→ **Source passage**:
BEGIN

Intensity modulated radiotherapy
UK’s cancer innovation fund will share treatment more fairly
A new £15 million Cancer Radiotherapy Innovation Fund, announced in October by Prime Minister David Cameron and Health Secretary Jeremy Hunt, could provide nearly 8,000 more cancer patients with access to Intensity Modulated Radiotherapy (IMRT) during the rest of 2012-13. ‘Radiotherapy is one of the most clinically and cost-effective treatments for cancer and this funding will bring our additional investment in radiotherapy over the Spending Review period to £165 million,’ Jeremy Hunt pointed out.
Most of the 50 radiotherapy treatment centres in England presently do not provide IMRT to every patient who could benefit from this technique. Under a new NHS system, cancer treatments will be planned and paid for on a national basis, so that patients do not miss out on certain treatments because of where they happened to live. Thus, for example, brain tumour patients needing stereotactic radiosurgery will have the same access to this treatment as anyone else. Dr Harpal Kumar, chief executive of Cancer Research UK, commented that the new fund would help to place the country as a worldleader in cancer therapy since radiotherapy cures more cancers than drugs and IMRT presents a higher chance for survival. The already operating Cancer Drugs Fund has so far assisted more than 21,000 patients.
IMRT is a very precise technique that uses hundreds of collimators to shape the radiotherapy area. The collimators can move during treatment and vary the beams intensity as they are aimed at a tumour from different directions during each treatment dose. IMRT can also create a dipped area to avoid structures that would be damaged by radiotherapy, such as the spinal cord or salivary glands. An oncology team uses a patient’s 3-D CT images to plan treatment, based on computerised calculations to ascertain the dose intensity pattern to match closely to the tumour shape and thus spare surrounding tissue.

END

→ **Exercise instructions**:
1. Answer these questions from the IMRT article:
(a) How much money does the new Cancer Radiotherapy Innovation Fund provide?
(b) How many radiotherapy treatment centres are there in England?
(c) What does IMRT use to shape the radiotherapy area?
2. List every person named in the IMRT article, along with the position the article gives each one.
The items after this point have no connection to the IMRT article.

→ **Excerpted records**:
BEGIN

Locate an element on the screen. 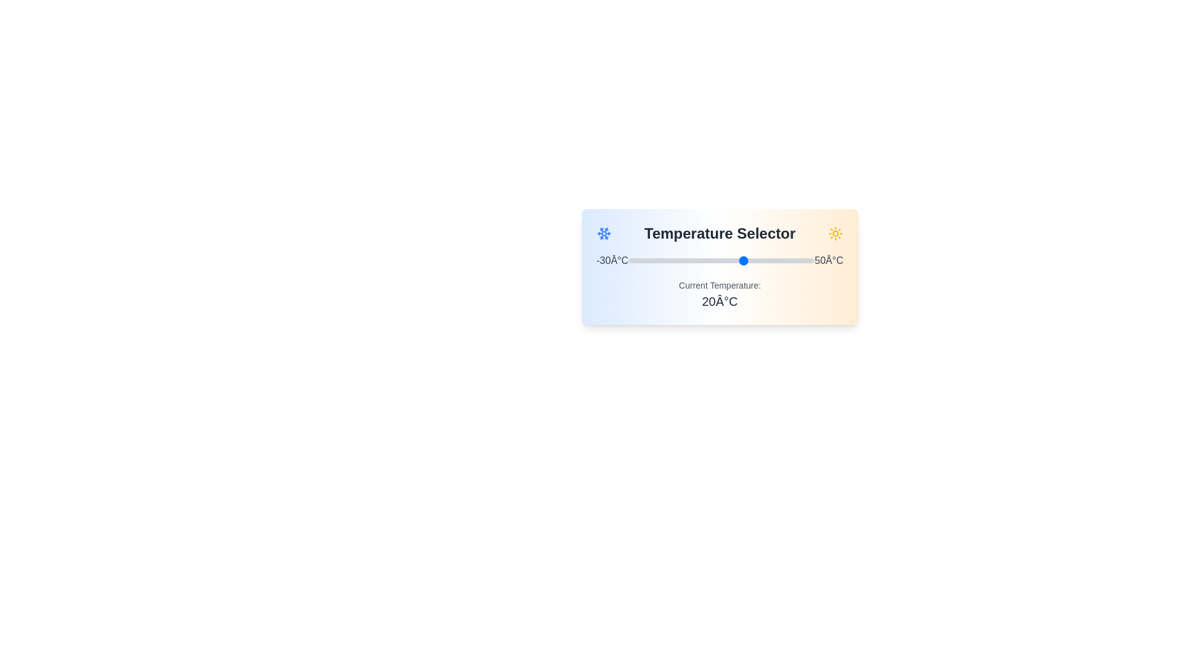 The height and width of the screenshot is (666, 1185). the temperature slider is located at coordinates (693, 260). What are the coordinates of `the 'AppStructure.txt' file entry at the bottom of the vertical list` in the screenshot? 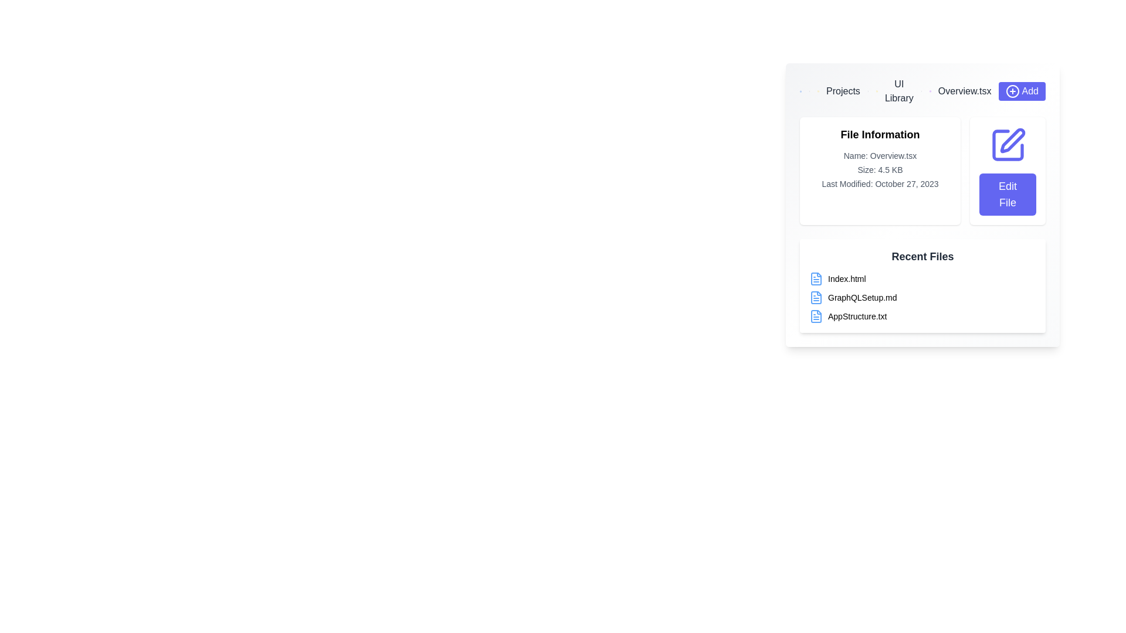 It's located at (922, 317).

END
BEGIN

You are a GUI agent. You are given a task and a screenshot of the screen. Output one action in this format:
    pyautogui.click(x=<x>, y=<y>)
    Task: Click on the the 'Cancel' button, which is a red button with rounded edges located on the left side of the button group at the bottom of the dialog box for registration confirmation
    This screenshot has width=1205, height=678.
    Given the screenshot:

END
BEGIN

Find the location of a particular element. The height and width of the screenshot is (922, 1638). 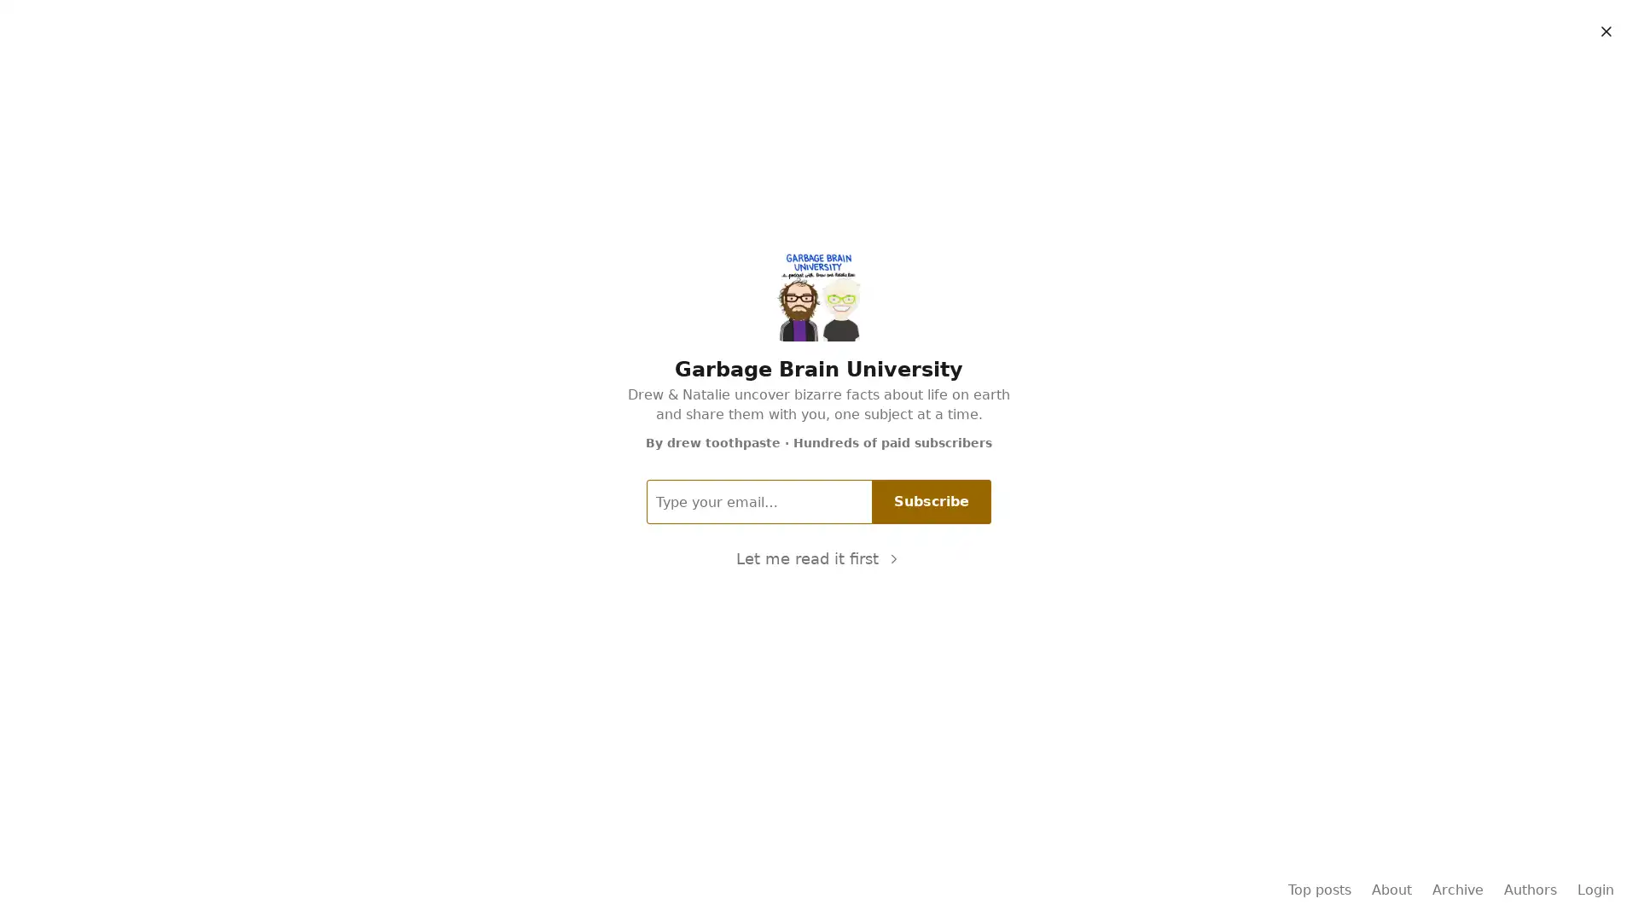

END

→ **Responses to the exercise**:
1.
(a) £15 million
(b) 50
(c) Hundreds of collimators

2.
- David Cameron: Prime Minister
- Jeremy Hunt: Health Secretary
- Dr Harpal Kumar: chief executive of Cancer Research UK